Sports Drinks and Energy Drinks

When is a sports drink appropriate? Sometimes we need sports drinks and sometimes we don’t. Unfortunately, due to marketing, they are often used more than they should be. Sports drinks are only needed if you are working out very hard (full court basketball, competitive running), for sustained periods (an hour or more), and dripping with sweat (hot days or high intensity exertion). When a player passes out from heat exhaustion on very hot day, the prevention and treatment for the problem can be a sports drink. Otherwise, they are generally just a lot of sugar and unneeded calories – counter-productive if part of the reason you are golfing is to get some exercise and burn off a few calories.

What about energy drinks? Regular-calorie energy drinks are not only loaded with sugar, but caffeine. Bad enough for adults, but the American Academy of Pediatrics strongly advises against energy drinks for kids under 18. Energy drinks often far exceed acceptable levels of caffeine and even add other stimulants like guarana and taurine. They might give you a quick fix, but they can also cause a crash later on – not a good idea if you’re trying to play your best golf.

Water: a Golfer’s Best Friend

Water is the perfect hydration choice for a golfer because it quenches your thirst without any of the downsides of sports and energy drinks, it’s less expensive (in some cases, free from course water fountains), and it does your body good. Health experts say if you want to improve your health, drink water and take a walk. Walk the course and drink water while you play and you can truly say you play golf to improve your health!
- - -
TASK SET:
A – Answer these from the golf hydration text:
(i) Which organization strongly advises against energy drinks for kids under 18?
(ii) Besides caffeine, which two stimulants can energy drinks add?
(iii) Where, in some cases, can a golfer get water for free?
B – Extract the part of the golf hydration text between "Sports Drinks and Energy" and "a few calories.", inclusive.

DATA PROVIDED:
- - -
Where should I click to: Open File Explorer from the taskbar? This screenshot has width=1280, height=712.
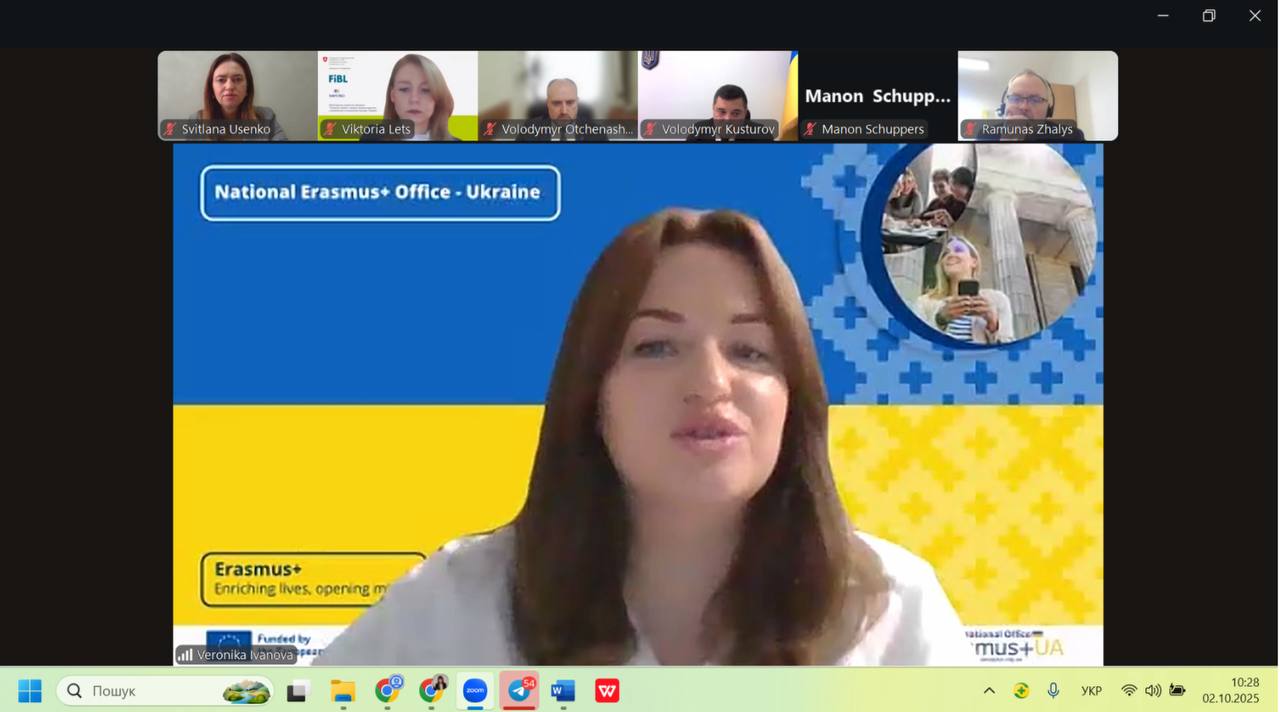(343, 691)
- - -
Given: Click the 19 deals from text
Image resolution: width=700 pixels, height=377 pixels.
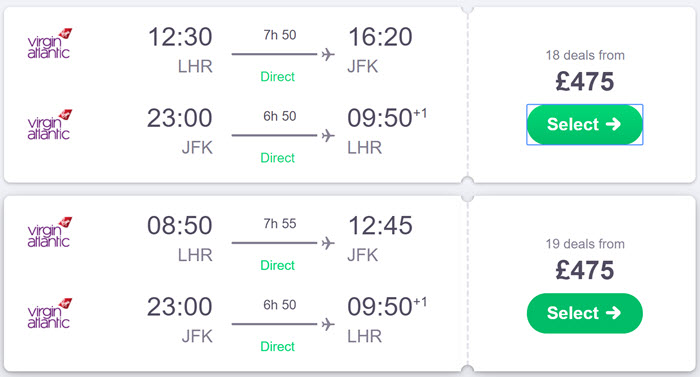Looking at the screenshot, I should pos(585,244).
- - -
SOLVED PROBLEMS:
A –
(i) The American Academy of Pediatrics
(ii) Guarana and taurine
(iii) From course water fountains

B –
Sports Drinks and Energy Drinks

When is a sports drink appropriate? Sometimes we need sports drinks and sometimes we don’t. Unfortunately, due to marketing, they are often used more than they should be. Sports drinks are only needed if you are working out very hard (full court basketball, competitive running), for sustained periods (an hour or more), and dripping with sweat (hot days or high intensity exertion). When a player passes out from heat exhaustion on very hot day, the prevention and treatment for the problem can be a sports drink. Otherwise, they are generally just a lot of sugar and unneeded calories – counter-productive if part of the reason you are golfing is to get some exercise and burn off a few calories.